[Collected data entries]

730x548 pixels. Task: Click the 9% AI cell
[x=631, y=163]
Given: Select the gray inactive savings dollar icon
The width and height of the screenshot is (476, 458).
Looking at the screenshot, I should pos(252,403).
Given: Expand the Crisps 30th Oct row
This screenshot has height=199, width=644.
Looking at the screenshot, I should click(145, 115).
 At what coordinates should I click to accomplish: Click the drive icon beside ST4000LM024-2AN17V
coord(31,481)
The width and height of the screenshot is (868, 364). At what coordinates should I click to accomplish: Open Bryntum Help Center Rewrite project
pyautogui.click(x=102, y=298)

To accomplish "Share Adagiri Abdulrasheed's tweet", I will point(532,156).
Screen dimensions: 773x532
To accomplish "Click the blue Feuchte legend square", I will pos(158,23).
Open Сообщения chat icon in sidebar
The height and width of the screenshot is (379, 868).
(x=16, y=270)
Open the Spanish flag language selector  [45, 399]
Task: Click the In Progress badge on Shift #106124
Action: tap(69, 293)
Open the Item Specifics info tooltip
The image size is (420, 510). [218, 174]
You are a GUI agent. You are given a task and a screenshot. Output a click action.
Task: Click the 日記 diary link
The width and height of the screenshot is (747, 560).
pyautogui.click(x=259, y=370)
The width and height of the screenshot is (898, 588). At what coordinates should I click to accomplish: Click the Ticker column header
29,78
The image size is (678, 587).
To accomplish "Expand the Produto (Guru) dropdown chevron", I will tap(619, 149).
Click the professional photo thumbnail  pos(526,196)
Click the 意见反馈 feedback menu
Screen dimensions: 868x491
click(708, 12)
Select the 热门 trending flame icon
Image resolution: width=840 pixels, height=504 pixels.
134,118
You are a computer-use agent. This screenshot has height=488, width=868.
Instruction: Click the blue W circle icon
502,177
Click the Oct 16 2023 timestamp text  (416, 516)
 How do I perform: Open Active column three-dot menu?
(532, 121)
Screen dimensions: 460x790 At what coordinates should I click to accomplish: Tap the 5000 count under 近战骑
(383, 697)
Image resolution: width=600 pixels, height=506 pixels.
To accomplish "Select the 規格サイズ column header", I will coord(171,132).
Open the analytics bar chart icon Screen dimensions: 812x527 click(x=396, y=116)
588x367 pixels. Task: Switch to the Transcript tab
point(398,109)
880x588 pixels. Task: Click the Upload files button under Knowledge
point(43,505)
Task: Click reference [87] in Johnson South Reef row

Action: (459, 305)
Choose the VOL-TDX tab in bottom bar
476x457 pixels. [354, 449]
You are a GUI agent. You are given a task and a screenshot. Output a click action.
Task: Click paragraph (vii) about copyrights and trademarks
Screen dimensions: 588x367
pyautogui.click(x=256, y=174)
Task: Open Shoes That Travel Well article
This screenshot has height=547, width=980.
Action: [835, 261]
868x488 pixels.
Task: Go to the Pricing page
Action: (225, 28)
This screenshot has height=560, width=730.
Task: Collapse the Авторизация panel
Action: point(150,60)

== WHAT THE TASK ASKS ==
Exactly how many lines of the records above contain "will"? Please state only the number.

== WORKED SOLUTION ==
4